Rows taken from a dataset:
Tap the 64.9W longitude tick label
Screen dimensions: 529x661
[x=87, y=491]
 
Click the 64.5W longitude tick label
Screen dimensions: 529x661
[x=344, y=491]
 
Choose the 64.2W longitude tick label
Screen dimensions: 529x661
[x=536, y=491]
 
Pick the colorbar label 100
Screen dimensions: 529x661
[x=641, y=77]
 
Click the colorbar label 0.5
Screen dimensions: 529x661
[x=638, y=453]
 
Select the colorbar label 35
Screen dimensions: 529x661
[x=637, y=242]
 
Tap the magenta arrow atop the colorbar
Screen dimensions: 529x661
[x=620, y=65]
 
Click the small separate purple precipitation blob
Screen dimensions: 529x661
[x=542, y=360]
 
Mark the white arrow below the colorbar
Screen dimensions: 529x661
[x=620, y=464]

Task directions:
Copy verbatim the lines that begin with the one containing "Click the 64.5W longitude tick label" and continue through the end of the entries.

Exercise answer:
Click the 64.5W longitude tick label
Screen dimensions: 529x661
[x=344, y=491]
 
Choose the 64.2W longitude tick label
Screen dimensions: 529x661
[x=536, y=491]
 
Pick the colorbar label 100
Screen dimensions: 529x661
[x=641, y=77]
 
Click the colorbar label 0.5
Screen dimensions: 529x661
[x=638, y=453]
 
Select the colorbar label 35
Screen dimensions: 529x661
[x=637, y=242]
 
Tap the magenta arrow atop the colorbar
Screen dimensions: 529x661
[x=620, y=65]
 
Click the small separate purple precipitation blob
Screen dimensions: 529x661
[x=542, y=360]
 
Mark the white arrow below the colorbar
Screen dimensions: 529x661
[x=620, y=464]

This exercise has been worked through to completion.